REQUIRED ACTION
List every line of the records that contains the word "should".

[Items listed in a dataset]

---+---

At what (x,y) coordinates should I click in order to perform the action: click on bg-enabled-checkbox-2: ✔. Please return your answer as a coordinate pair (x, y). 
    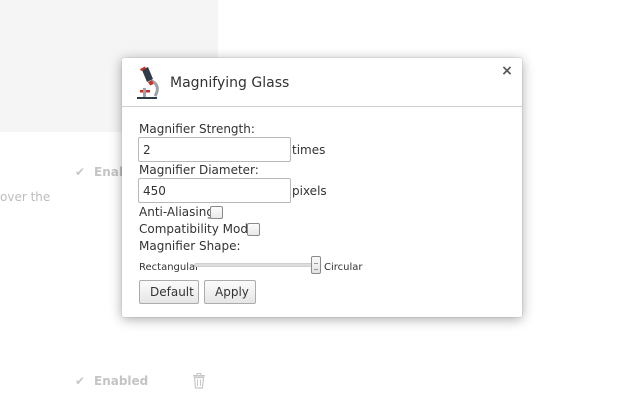
    Looking at the image, I should click on (80, 381).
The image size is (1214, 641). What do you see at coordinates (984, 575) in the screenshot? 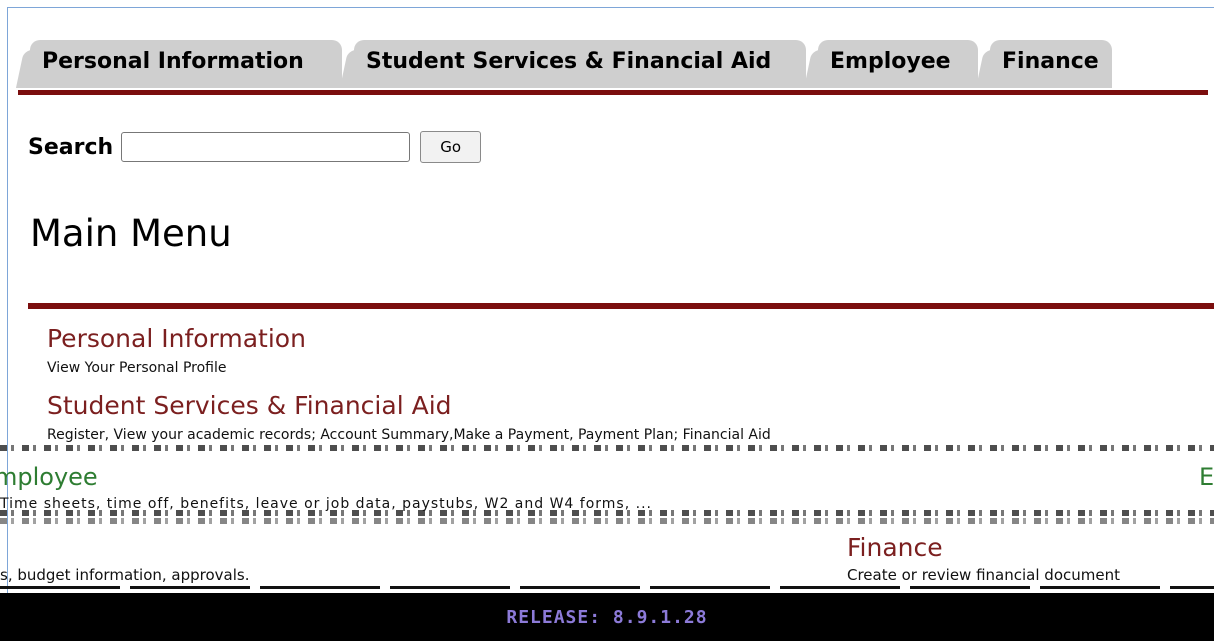
I see `menu-description-finance: Create or review financial document` at bounding box center [984, 575].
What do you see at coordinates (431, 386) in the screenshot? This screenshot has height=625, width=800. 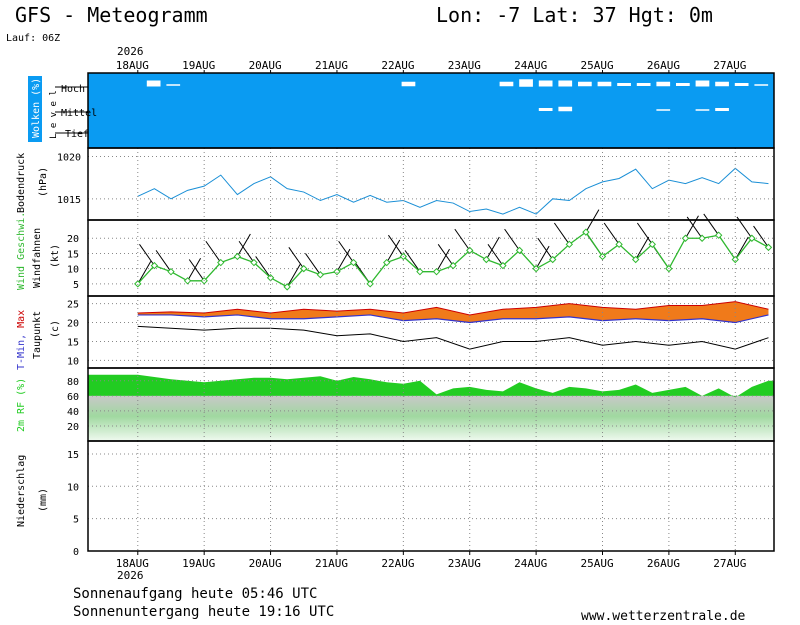 I see `rh-area` at bounding box center [431, 386].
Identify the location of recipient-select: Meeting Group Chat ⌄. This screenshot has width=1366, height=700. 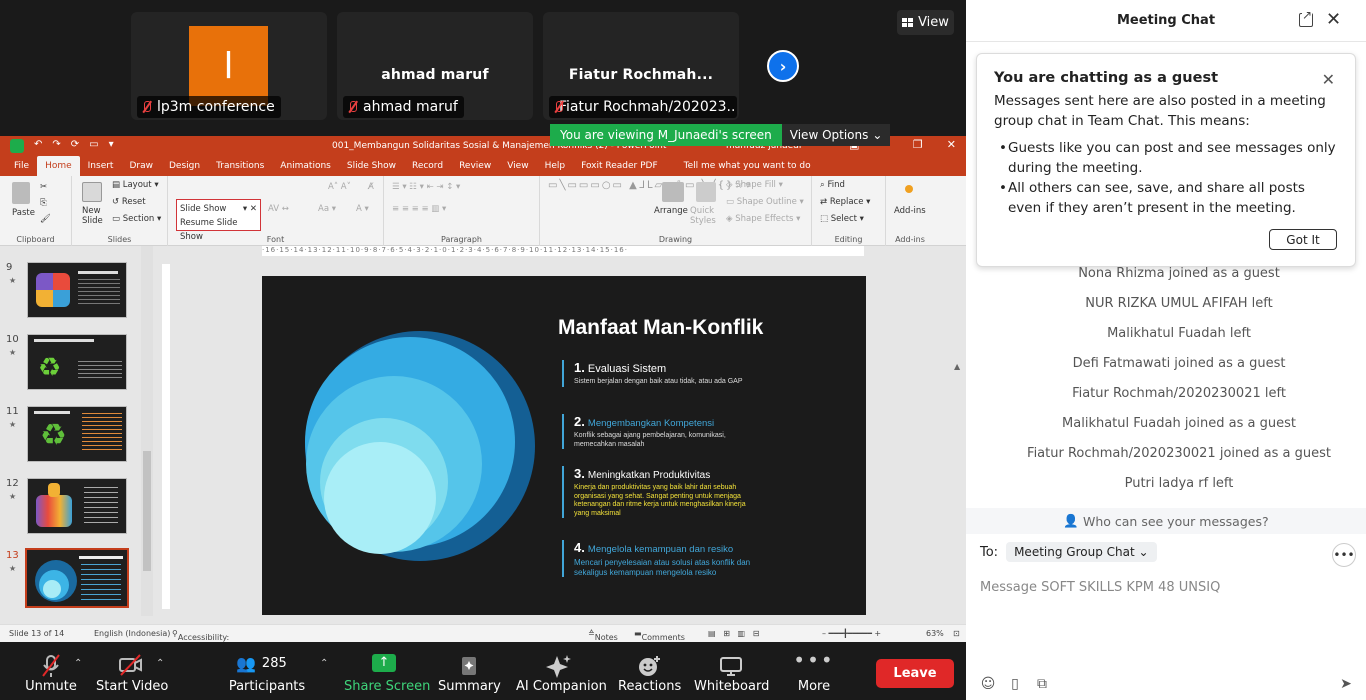
(1082, 552).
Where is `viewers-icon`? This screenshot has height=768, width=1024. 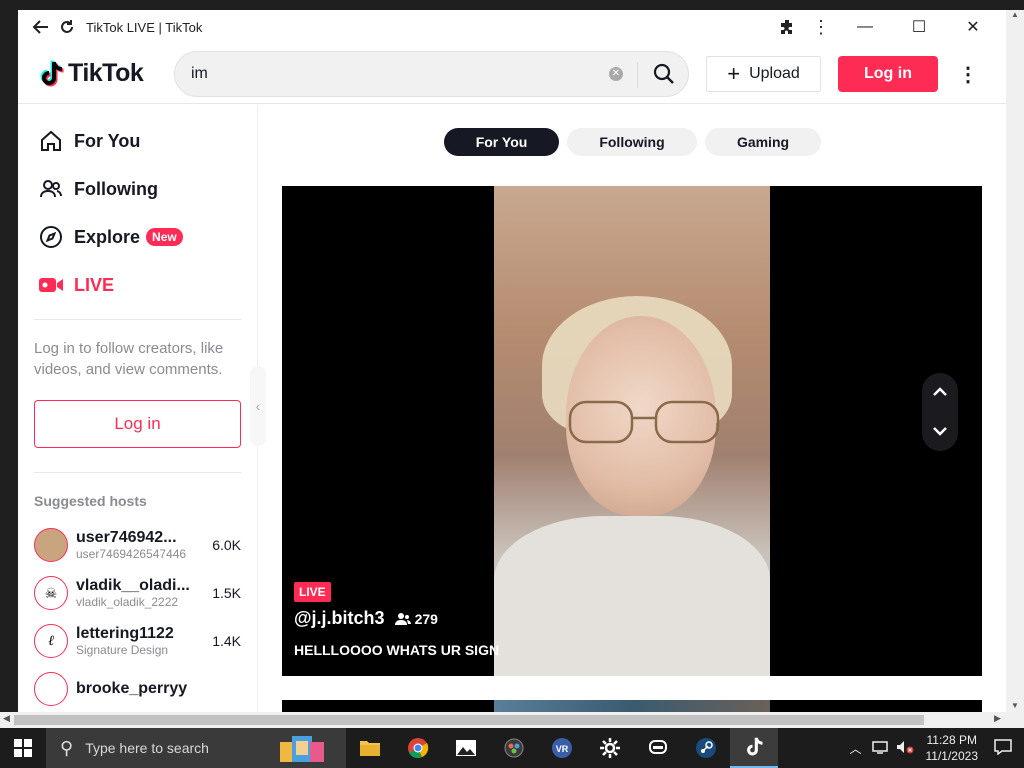 viewers-icon is located at coordinates (402, 618).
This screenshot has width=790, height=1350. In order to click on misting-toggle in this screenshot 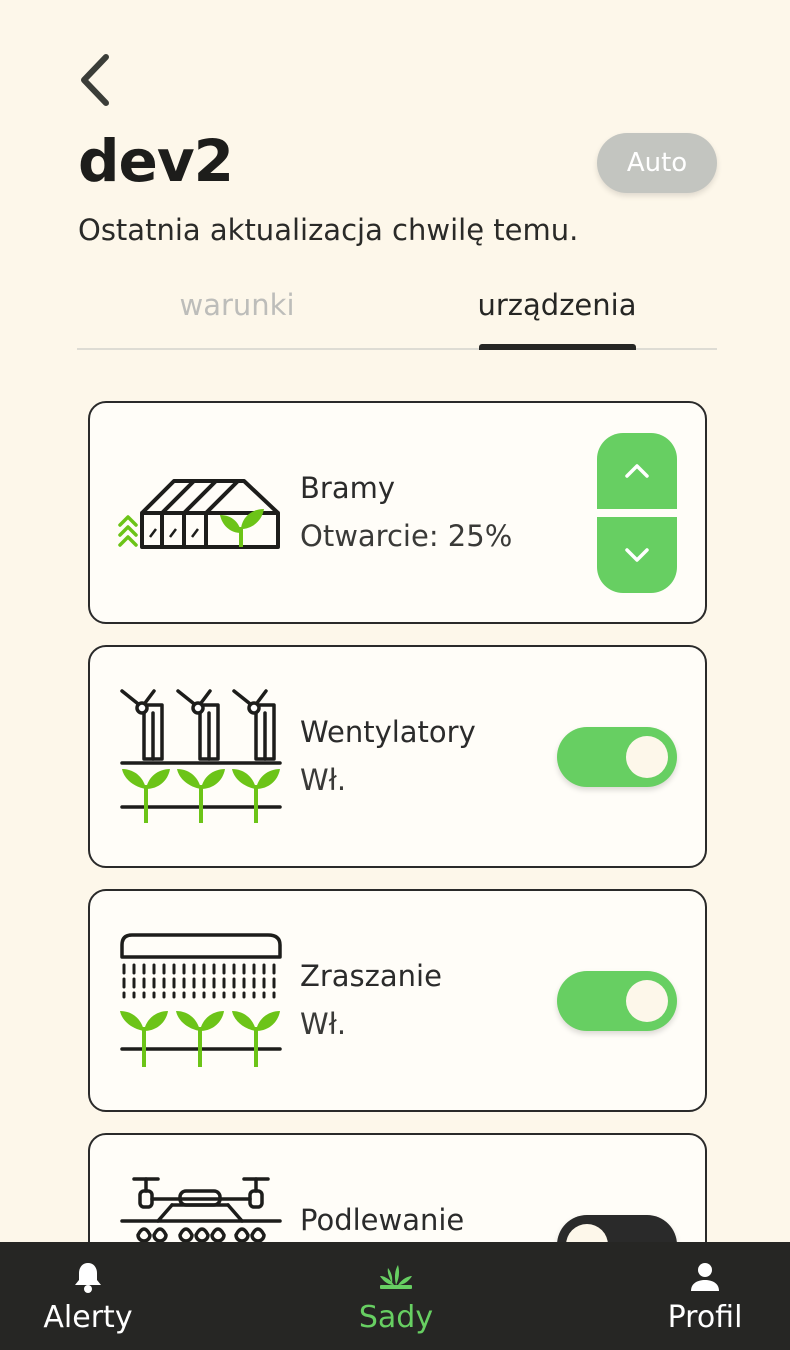, I will do `click(617, 1001)`.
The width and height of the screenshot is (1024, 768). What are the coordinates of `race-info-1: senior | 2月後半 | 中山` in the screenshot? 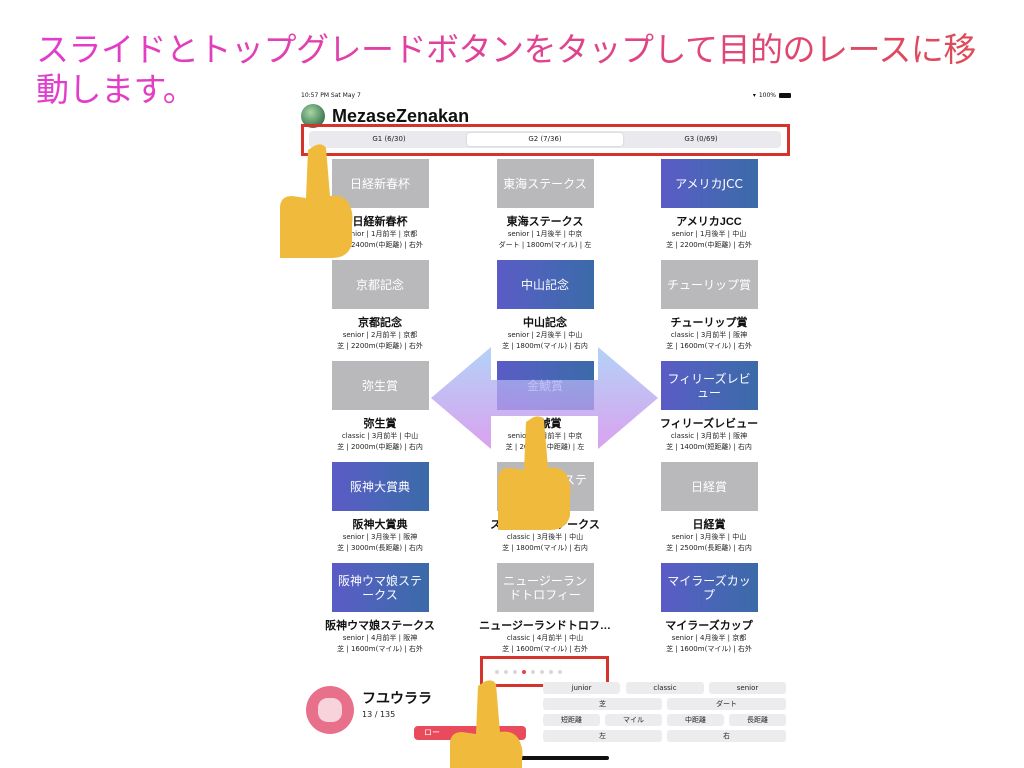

---+---

REPLY TO THE EXERCISE
At what (x,y) coordinates should I click in order to perform the action: click on bg-enabled-checkbox-2: ✔. Please return your answer as a coordinate pair (x, y). 
    Looking at the image, I should click on (80, 381).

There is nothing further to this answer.